EXERCICE: Dans le texte sur la conjuration de Pison, recopiez mot pour mot tout ce qui va de « Le philosophe, accusé » jusqu'à « tarde à venir. ».

━━ TEXTE FOURNI ━━

En 65 fut éventée la conjuration de Pison, une tentative d'assassinat de Néron ourdie par un sénateur. L'affranchi d'un de ses complices dénonça le complot et les conjurés furent condamnés au suicide.
Sénèque tomba avec eux quoiqu'il n'eût rien à voir dans l'affaire. Il resta fidèle à sa philosophie stoïcienne et "sut mourir" : son suicide fut long et douloureux, mais le philosophe resta digne et droit.


Commentaires préférés (3)

Le philosophe, accusé d’avoir participé à une conjuration contre l’empereur Néron, a reçu l’ordre de se suicider. Il accepte la sentence et sa femme choisit de mourir avec lui. Les époux s’ouvrent les veines, mais la mort tarde à venir.

━━━
━━ MATÉRIEL FOURNI ━━

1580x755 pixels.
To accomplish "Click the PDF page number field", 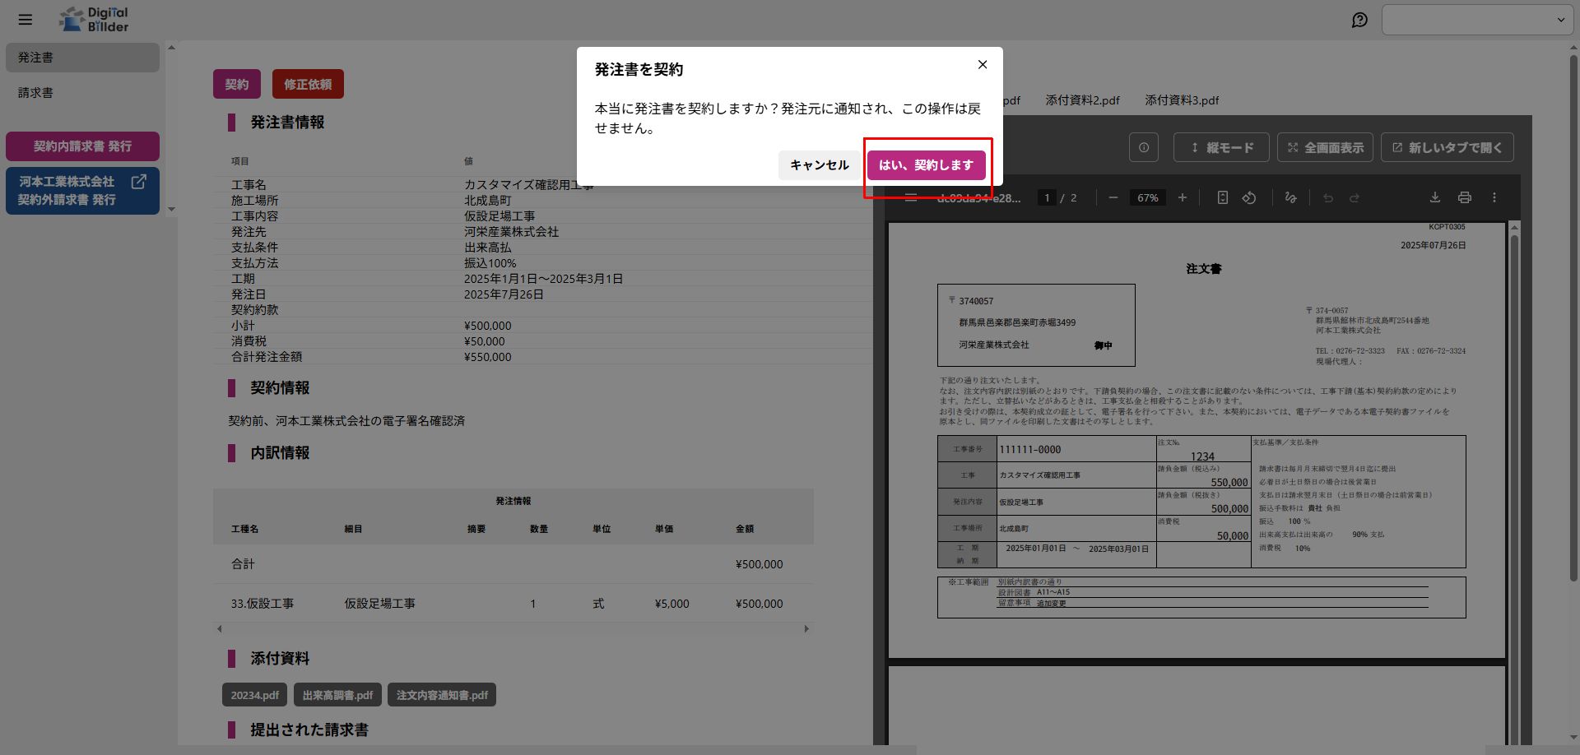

━━━
━━ MATÉRIEL FOURNI ━━

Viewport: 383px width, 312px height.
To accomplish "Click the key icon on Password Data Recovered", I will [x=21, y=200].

━━━
━━ MATÉRIEL FOURNI ━━

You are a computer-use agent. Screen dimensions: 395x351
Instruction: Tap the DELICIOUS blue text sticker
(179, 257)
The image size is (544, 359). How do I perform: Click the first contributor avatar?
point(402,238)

━━━

RÉSULTAT ATTENDU:
Le philosophe, accusé d’avoir participé à une conjuration contre l’empereur Néron, a reçu l’ordre de se suicider. Il accepte la sentence et sa femme choisit de mourir avec lui. Les époux s’ouvrent les veines, mais la mort tarde à venir.